In comune è appeso il crocifisso. La coppia islamica non si sposa

Una coppia di sposi musulmani ha chiesto la rimozione del Crocifisso dalla sala del Comune di Rapallo in cui aveva si doveva sposare. Il sindaco ha negato la richiesta, aggiundendo: "Atto irrispettoso nei confronti della nostra religione"

In comune è appeso il crocifisso. La coppia islamica non si sposa

"Quel crocifisso in Comune non ci deve stare". A pronuciare queste parole nella sala comunale di Rapallo è la madre di uno sposo islamico. Lui, albanese, accompagnato dalla mamma, era pronto a sposare una giovane di origine rapallese.

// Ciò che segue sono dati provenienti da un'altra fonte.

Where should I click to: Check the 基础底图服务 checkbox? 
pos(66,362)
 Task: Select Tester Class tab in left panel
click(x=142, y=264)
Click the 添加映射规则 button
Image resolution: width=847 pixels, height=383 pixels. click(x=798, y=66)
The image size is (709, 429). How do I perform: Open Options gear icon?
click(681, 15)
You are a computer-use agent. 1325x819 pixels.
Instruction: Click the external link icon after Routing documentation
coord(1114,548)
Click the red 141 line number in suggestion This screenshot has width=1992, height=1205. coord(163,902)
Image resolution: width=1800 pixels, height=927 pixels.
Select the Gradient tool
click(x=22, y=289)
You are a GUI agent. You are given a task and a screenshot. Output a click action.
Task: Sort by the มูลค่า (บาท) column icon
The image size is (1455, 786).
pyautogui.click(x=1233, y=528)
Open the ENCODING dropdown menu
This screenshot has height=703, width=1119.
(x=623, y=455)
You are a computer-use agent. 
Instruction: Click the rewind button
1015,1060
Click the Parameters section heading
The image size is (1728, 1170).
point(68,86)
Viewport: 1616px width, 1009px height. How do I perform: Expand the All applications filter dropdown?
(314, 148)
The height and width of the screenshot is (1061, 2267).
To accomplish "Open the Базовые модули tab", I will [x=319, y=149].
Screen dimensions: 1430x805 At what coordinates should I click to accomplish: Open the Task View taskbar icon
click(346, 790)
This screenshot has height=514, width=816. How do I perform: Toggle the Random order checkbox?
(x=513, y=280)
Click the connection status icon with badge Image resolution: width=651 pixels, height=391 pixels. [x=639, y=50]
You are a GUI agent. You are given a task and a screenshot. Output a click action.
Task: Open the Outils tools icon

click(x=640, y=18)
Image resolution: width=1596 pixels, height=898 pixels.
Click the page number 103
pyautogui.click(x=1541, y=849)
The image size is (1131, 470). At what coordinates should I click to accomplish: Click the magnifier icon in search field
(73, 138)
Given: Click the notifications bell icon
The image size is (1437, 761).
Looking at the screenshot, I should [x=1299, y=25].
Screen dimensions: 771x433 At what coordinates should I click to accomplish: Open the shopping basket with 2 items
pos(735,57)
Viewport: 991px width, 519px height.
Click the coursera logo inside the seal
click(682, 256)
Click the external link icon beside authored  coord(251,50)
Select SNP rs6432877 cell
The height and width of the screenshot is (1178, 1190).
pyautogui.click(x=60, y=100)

Ma la richiesta della rimozione del simbolo religioso ha bloccato (giustamente) tutto.

"Il crocifisso non si tocca"

E quanto affermato con decisione dal Carlo Bagnasco, sindaco di Rapallo. Sulla sua scrivania si è visto recapitare la richiesta di matrimonio di una coppia musulmana che intendeva sposarsi nel suo municipio. Fin qui nessun problema. Ma allegata alla domanda di nozze, un piccolo post-it con il quale si chiedeva la rimozione del crocifisso dalla sala del municipio. Infatti, come riferisce La Stampa, la madre dello sposo dopo il sopralluogo col personale comunale avrebbe affermato: "- nella sala in cui si doveva sposare il figlio - quel crocifisso non ci deve stare".

Una richiesta assurda che il sindaco Bagnasco ha rispedito al mittente con tanto di appunto personale: "Le radici non si toccano, il crocifisso neppure". La controparte islamica risponde attraverso la madre dello sposo: "Avevamo chiesto la celebrazione di un rito civile e nei luoghi civili non ci devono essere simboli religiosi. Il Comune, inoltre, non è autorizzato a trasformare una vicenda privata in pubblica".

Ma il Comune e il sindaco che guida una amministrazione di centrodestra non cede. E replica: "Ci riteniamo offesi da questo atto che riteniamo irrispettoso nei confronti della nostra religione".